Task:
Please return the records below exactly as they stand.

* * *

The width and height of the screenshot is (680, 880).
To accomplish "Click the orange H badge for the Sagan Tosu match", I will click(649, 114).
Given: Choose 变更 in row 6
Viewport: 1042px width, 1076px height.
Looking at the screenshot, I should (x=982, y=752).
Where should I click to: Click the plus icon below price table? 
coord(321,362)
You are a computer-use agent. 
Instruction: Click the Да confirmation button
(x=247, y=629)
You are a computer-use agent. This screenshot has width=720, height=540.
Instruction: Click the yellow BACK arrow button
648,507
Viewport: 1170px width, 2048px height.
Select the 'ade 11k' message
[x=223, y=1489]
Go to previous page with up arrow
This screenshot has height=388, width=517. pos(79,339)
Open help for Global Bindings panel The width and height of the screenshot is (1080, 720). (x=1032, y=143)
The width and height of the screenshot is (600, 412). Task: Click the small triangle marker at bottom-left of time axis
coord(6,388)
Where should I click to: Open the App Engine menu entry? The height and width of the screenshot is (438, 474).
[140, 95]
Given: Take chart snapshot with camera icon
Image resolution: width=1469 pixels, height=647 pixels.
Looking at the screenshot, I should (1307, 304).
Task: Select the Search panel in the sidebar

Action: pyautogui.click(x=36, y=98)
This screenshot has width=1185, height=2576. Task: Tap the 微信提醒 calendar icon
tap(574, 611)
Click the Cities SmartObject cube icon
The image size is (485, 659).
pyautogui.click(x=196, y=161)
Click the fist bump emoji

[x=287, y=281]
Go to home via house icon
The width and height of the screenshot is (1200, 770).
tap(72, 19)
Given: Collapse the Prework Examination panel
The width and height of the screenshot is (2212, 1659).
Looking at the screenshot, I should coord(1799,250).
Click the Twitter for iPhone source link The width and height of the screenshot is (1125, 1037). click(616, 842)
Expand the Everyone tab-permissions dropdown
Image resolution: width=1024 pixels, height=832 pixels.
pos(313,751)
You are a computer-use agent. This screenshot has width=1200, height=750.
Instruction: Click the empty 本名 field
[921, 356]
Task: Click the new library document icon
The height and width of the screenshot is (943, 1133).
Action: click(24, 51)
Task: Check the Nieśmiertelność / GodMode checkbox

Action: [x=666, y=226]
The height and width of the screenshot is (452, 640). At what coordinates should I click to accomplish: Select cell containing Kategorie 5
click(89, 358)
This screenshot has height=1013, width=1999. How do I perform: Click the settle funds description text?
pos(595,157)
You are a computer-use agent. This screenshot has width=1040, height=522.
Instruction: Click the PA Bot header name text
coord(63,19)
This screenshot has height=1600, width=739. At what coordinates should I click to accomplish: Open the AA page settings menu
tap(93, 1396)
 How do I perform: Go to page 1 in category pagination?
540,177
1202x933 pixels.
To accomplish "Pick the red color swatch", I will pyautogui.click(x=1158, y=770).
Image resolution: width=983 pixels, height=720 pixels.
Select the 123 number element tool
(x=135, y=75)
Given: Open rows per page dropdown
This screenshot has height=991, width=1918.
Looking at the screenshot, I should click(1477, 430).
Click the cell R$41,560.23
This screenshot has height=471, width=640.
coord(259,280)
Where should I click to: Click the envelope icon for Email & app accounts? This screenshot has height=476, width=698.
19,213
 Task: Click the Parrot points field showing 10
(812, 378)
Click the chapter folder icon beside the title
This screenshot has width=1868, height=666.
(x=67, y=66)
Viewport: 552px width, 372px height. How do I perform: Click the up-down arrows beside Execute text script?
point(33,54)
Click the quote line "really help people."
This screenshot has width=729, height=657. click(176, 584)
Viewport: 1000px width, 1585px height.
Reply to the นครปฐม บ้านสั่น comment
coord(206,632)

* * *

Written answer:
The width and height of the screenshot is (680, 880).
To accomplish "Click the orange H badge for the Sagan Tosu match", I will click(649, 114).
Given: Choose 变更 in row 6
Viewport: 1042px width, 1076px height.
Looking at the screenshot, I should (x=982, y=752).
Where should I click to: Click the plus icon below price table? 
coord(321,362)
You are a computer-use agent. 
Instruction: Click the Да confirmation button
(x=247, y=629)
You are a computer-use agent. This screenshot has width=720, height=540.
Instruction: Click the yellow BACK arrow button
648,507
Viewport: 1170px width, 2048px height.
Select the 'ade 11k' message
[x=223, y=1489]
Go to previous page with up arrow
This screenshot has height=388, width=517. pos(79,339)
Open help for Global Bindings panel The width and height of the screenshot is (1080, 720). (x=1032, y=143)
The width and height of the screenshot is (600, 412). Task: Click the small triangle marker at bottom-left of time axis
coord(6,388)
Where should I click to: Open the App Engine menu entry? The height and width of the screenshot is (438, 474).
[140, 95]
Given: Take chart snapshot with camera icon
Image resolution: width=1469 pixels, height=647 pixels.
Looking at the screenshot, I should (1307, 304).
Task: Select the Search panel in the sidebar

Action: pyautogui.click(x=36, y=98)
This screenshot has width=1185, height=2576. Task: Tap the 微信提醒 calendar icon
tap(574, 611)
Click the Cities SmartObject cube icon
The image size is (485, 659).
pyautogui.click(x=196, y=161)
Click the fist bump emoji

[x=287, y=281]
Go to home via house icon
The width and height of the screenshot is (1200, 770).
tap(72, 19)
Given: Collapse the Prework Examination panel
The width and height of the screenshot is (2212, 1659).
Looking at the screenshot, I should coord(1799,250).
Click the Twitter for iPhone source link The width and height of the screenshot is (1125, 1037). click(616, 842)
Expand the Everyone tab-permissions dropdown
Image resolution: width=1024 pixels, height=832 pixels.
pos(313,751)
You are a computer-use agent. This screenshot has width=1200, height=750.
Instruction: Click the empty 本名 field
[921, 356]
Task: Click the new library document icon
The height and width of the screenshot is (943, 1133).
Action: click(24, 51)
Task: Check the Nieśmiertelność / GodMode checkbox

Action: [x=666, y=226]
The height and width of the screenshot is (452, 640). At what coordinates should I click to accomplish: Select cell containing Kategorie 5
click(89, 358)
This screenshot has height=1013, width=1999. How do I perform: Click the settle funds description text?
pos(595,157)
You are a computer-use agent. This screenshot has width=1040, height=522.
Instruction: Click the PA Bot header name text
coord(63,19)
This screenshot has height=1600, width=739. At what coordinates should I click to accomplish: Open the AA page settings menu
tap(93, 1396)
 How do I perform: Go to page 1 in category pagination?
540,177
1202x933 pixels.
To accomplish "Pick the red color swatch", I will pyautogui.click(x=1158, y=770).
Image resolution: width=983 pixels, height=720 pixels.
Select the 123 number element tool
(x=135, y=75)
Given: Open rows per page dropdown
This screenshot has height=991, width=1918.
Looking at the screenshot, I should click(1477, 430).
Click the cell R$41,560.23
This screenshot has height=471, width=640.
coord(259,280)
Where should I click to: Click the envelope icon for Email & app accounts? This screenshot has height=476, width=698.
19,213
 Task: Click the Parrot points field showing 10
(812, 378)
Click the chapter folder icon beside the title
This screenshot has width=1868, height=666.
(x=67, y=66)
Viewport: 552px width, 372px height. How do I perform: Click the up-down arrows beside Execute text script?
point(33,54)
Click the quote line "really help people."
This screenshot has width=729, height=657. click(176, 584)
Viewport: 1000px width, 1585px height.
Reply to the นครปฐม บ้านสั่น comment
coord(206,632)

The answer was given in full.